Exercise aim. Of the entries below, copy only those lines that contain the word "computer".

Stored items.
┌──

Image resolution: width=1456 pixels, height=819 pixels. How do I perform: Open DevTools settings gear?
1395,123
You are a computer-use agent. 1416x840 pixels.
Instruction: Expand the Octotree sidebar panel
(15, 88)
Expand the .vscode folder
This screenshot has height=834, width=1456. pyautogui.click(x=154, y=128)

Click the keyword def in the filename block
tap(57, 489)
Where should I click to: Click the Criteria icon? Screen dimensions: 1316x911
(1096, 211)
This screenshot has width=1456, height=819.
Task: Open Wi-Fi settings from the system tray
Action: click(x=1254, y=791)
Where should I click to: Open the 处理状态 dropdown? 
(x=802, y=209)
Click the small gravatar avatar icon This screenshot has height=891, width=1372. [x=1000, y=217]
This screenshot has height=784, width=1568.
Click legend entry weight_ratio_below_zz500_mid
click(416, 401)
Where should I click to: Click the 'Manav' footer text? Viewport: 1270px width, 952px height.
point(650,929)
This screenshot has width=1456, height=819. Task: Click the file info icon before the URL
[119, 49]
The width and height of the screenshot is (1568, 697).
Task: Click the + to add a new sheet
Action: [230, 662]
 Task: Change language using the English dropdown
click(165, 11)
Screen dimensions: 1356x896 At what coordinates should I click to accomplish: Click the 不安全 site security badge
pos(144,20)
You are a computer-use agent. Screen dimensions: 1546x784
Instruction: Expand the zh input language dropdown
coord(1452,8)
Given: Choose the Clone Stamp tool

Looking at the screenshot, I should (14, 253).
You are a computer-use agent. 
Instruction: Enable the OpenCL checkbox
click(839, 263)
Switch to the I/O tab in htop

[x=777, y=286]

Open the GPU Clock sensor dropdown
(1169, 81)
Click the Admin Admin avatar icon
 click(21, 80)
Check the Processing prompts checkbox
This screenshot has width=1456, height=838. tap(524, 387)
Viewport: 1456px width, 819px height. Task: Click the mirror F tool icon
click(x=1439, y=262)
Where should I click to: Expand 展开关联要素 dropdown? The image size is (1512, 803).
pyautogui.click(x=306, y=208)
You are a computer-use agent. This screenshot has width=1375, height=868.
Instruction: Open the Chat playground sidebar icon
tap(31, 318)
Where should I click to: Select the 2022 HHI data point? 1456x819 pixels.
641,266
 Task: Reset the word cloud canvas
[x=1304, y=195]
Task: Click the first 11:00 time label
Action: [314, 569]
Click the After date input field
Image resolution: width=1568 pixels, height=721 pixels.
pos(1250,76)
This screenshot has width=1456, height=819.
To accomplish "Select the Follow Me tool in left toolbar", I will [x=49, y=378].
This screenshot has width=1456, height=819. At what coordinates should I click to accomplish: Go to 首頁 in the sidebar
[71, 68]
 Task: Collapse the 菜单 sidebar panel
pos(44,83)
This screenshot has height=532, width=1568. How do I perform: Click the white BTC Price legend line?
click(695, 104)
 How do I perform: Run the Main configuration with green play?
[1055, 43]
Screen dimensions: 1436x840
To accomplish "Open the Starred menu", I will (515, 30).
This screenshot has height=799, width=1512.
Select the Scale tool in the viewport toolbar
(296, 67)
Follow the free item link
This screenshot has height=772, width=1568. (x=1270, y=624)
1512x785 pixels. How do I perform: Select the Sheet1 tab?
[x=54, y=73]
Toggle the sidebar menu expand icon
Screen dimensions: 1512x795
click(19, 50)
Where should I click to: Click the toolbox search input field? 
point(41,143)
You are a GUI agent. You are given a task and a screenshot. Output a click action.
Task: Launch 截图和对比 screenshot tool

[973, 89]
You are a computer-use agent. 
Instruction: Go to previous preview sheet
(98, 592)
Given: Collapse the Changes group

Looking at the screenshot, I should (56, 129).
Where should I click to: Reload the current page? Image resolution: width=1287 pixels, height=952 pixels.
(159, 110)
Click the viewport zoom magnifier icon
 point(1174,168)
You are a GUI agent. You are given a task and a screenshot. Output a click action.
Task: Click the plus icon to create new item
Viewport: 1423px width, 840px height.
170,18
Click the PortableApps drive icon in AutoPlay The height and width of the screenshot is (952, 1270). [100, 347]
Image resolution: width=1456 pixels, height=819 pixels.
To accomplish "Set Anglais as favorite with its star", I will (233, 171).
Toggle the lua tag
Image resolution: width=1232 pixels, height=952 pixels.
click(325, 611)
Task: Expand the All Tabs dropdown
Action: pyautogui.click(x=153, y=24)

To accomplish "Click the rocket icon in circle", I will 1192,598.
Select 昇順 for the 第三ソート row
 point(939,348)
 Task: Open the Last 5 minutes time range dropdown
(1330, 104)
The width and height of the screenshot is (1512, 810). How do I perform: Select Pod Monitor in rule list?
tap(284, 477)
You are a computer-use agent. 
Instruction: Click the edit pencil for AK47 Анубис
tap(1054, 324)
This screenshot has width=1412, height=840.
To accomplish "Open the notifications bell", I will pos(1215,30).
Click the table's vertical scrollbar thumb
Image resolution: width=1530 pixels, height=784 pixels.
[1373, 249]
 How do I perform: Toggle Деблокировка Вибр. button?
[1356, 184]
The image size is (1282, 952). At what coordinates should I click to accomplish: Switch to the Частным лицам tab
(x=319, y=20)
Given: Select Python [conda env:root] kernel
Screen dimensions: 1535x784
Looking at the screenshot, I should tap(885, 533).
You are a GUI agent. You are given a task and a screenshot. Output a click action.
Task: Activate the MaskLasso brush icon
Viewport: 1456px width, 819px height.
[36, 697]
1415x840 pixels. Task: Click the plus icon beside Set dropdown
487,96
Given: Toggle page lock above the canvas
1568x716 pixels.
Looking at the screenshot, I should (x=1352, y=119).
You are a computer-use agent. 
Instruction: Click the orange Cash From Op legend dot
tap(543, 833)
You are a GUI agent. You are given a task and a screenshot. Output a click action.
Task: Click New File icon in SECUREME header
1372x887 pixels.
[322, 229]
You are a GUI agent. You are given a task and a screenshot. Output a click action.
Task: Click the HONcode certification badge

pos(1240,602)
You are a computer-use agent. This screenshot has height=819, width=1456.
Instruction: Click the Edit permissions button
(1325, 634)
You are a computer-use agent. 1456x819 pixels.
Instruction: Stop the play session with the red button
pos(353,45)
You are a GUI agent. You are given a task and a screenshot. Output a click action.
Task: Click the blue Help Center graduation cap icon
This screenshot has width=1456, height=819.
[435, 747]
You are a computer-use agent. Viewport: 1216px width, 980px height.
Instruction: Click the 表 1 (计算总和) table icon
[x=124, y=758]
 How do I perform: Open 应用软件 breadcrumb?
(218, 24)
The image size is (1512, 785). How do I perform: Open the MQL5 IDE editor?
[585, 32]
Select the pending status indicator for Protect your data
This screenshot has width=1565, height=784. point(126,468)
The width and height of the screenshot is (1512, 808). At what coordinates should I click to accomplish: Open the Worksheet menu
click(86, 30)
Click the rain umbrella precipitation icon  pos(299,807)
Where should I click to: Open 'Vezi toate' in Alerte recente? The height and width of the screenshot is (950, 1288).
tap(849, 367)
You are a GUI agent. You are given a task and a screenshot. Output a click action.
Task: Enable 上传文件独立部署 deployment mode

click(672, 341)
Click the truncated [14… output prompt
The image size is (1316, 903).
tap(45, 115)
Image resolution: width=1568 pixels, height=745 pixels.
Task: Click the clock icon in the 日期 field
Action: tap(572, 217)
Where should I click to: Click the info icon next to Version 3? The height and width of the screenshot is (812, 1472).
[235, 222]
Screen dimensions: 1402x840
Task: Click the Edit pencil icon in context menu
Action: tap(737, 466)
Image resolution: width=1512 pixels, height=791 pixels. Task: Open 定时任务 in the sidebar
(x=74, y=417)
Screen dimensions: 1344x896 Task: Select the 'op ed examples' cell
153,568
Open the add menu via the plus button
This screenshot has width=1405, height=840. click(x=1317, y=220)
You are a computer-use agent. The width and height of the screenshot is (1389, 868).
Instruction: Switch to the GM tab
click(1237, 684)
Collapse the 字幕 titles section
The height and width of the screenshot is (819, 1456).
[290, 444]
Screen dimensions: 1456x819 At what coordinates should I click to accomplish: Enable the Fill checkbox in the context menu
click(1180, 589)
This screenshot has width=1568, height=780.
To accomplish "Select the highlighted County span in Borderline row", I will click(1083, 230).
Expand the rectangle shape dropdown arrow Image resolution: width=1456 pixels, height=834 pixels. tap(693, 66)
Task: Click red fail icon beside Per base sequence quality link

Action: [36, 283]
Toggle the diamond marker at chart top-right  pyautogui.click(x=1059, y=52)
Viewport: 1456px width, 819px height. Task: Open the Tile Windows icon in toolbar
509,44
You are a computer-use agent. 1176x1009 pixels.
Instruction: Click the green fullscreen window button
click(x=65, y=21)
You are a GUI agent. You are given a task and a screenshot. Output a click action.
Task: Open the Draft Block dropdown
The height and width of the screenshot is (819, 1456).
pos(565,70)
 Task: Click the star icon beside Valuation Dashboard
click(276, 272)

└──

Written response.
You are a computer-use agent. 1416x840 pixels.
You are a computer-use agent. Screen dimensions: 1546x784
You are a computer-use agent. 
You are a computer-use agent. This screenshot has width=1375, height=868.
You are a computer-use agent. 
You are a computer-use agent. 
You are a computer-use agent. 
You are a computer-use agent. This screenshot has height=819, width=1456.
You are a computer-use agent. 1456x819 pixels.
You are a computer-use agent. Viewport: 1216px width, 980px height.
You are a computer-use agent. The width and height of the screenshot is (1389, 868).
You are a computer-use agent. 1176x1009 pixels.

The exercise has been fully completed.